Nicht selten ergibt sich im Zusammenhang mit der Besitzübergabe von Wohnungseigentum folgende Situation: Der Bauträger fordert den Erwerber auf, am Tage X die Wohnung, das Haus abzunehmen.
Der Erwerber nimmt im Termin die Wohnung/das Haus ab, behält sich jedoch, festgehalten im Abnahmeprotokoll, Mängel vor, d. h. er rügt Mängel.
Der Bauträger macht die Besitzübergabe davon abhängig, dass sein Vertragspartner sämtliche Raten einschließlich der Rate, die bei Besitzübergabe fällig wird, bezahlt, bevor er dem Erwerber den Besitz an der Wohnung, am Haus einräumt, ihm die Schlüssel übergibt.
Der Erwerber weigert sich, den gesamten Betrag zu bezahlen und bietet an, den vereinbarten „Kaufpreis“ zu bezahlen abzüglich der 5-prozentigen Sicherheit nach
§ 632 a Abs. 3 BGB, die erst zur Zahlung fällig ist bei vollständiger rechtzeitiger und mangelfreier Herstellung des Werks, abzüglich der aufgelaufenen vereinbarten Vertragsstrafe wegen nicht rechtzeitiger Herstellung der Bezugsfertigkeit.
Der Bauträger verweigert weiterhin die Besitzübergabe und fordert die vollständige Bezahlung der Raten einschließlich der bei Besitzübergabe fälligen Rate.

**AUFGABENSTELLUNG 1:**
Nenne alle Eigenschaften, die die Herstellung des Werks laut dem Text zur Besitzübergabe aufweisen muss, damit die 5-prozentige Sicherheit nach § 632 a Abs. 3 BGB zur Zahlung fällig wird.

**DATENSATZEINTRÄGE:**

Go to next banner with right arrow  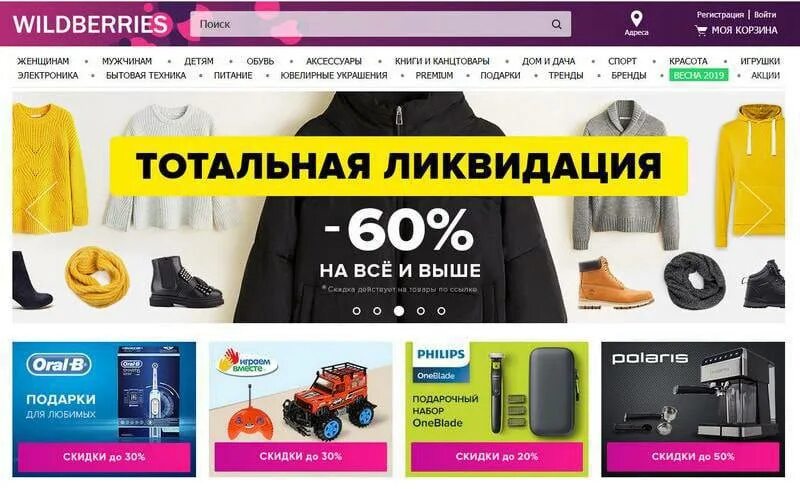(x=758, y=209)
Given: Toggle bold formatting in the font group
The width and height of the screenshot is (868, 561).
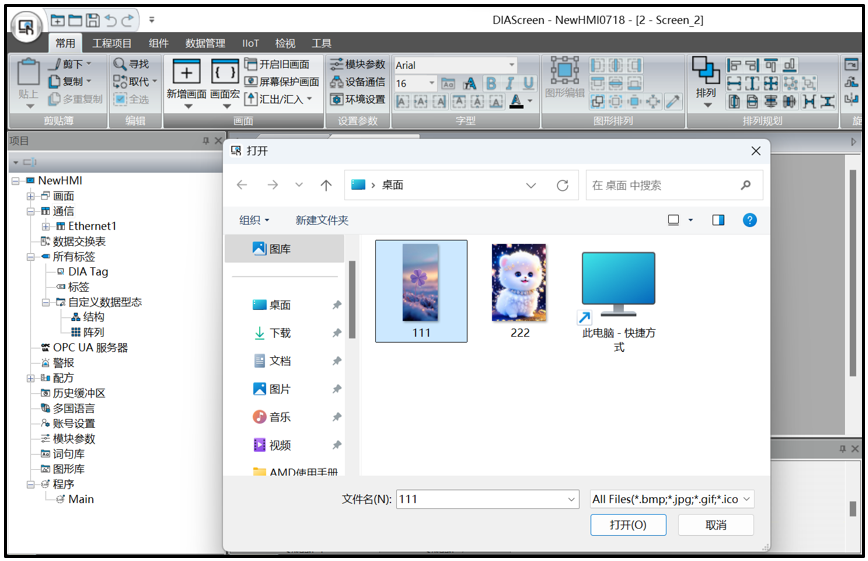Looking at the screenshot, I should click(x=491, y=84).
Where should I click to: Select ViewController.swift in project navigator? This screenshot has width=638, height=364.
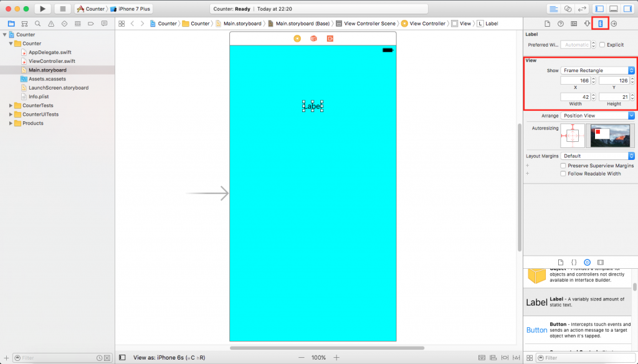coord(52,61)
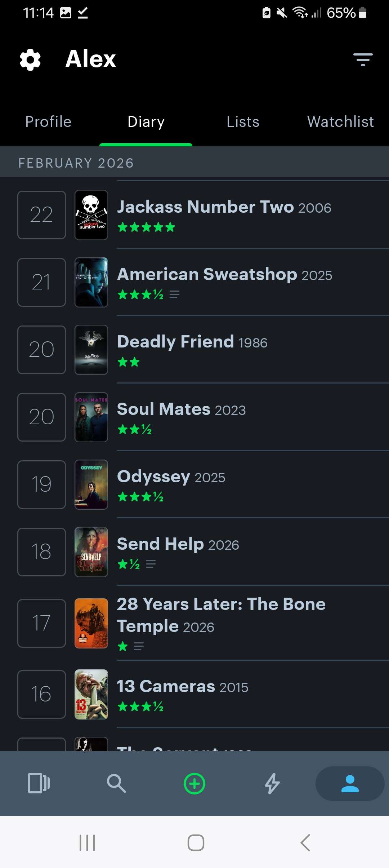Switch to the Lists tab
The width and height of the screenshot is (389, 868).
pos(243,122)
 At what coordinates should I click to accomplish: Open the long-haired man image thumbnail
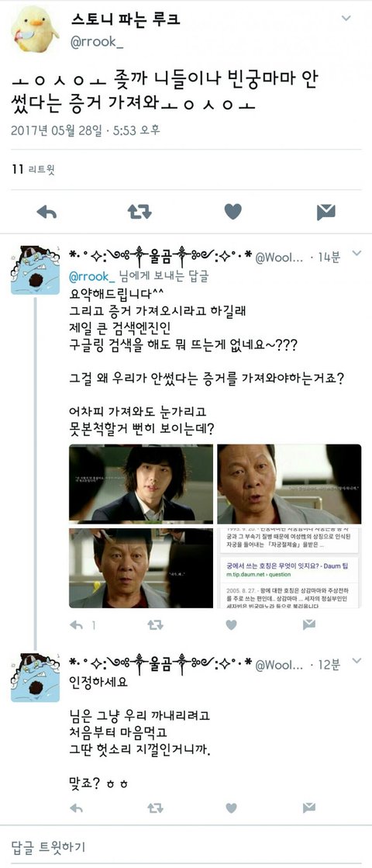[x=141, y=484]
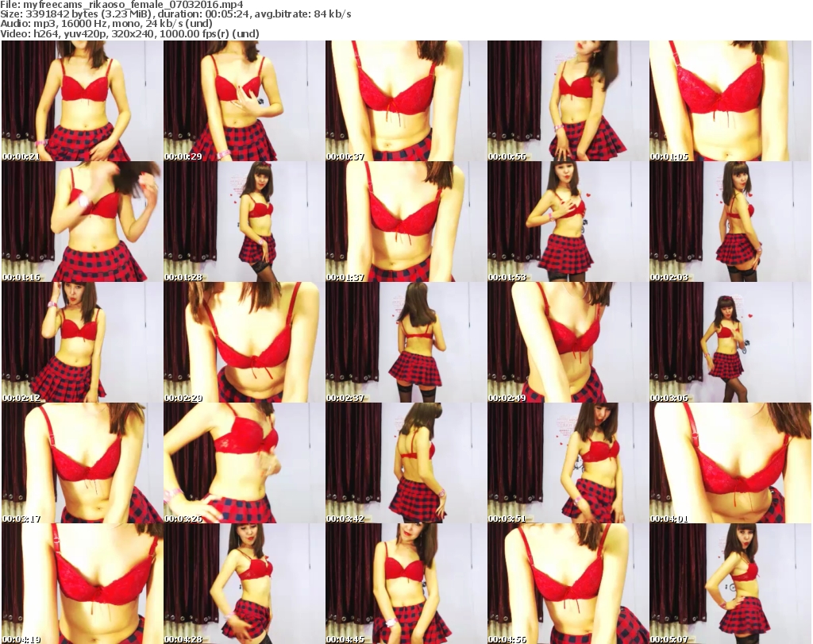Click the frame at 00:03:42
Image resolution: width=813 pixels, height=644 pixels.
405,463
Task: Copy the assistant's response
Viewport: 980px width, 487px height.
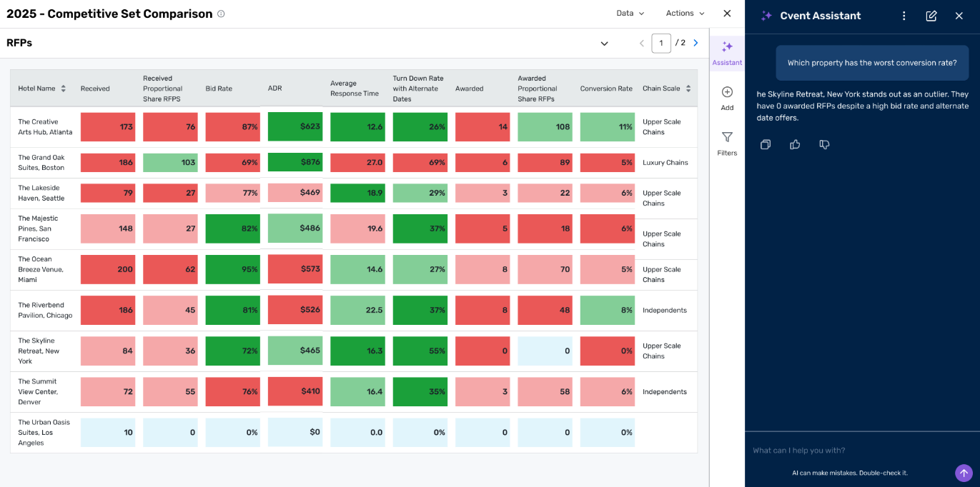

**AUFGABENSTELLUNG 2:**
Schreibe aus den Datensätzen alles von der Zeile mit „Task: Copy the assistant's response“ bis hinunter zum Ende der Datensätze ab, beide Enden eingeschlossen. Lass die Bilder in deiner Antwort weg.

**ERWARTETE ANTWORT 1:**
Die Herstellung des Werks muss vollständig, rechtzeitig und mangelfrei sein.

**ERWARTETE ANTWORT 2:**
Task: Copy the assistant's response
Viewport: 980px width, 487px height.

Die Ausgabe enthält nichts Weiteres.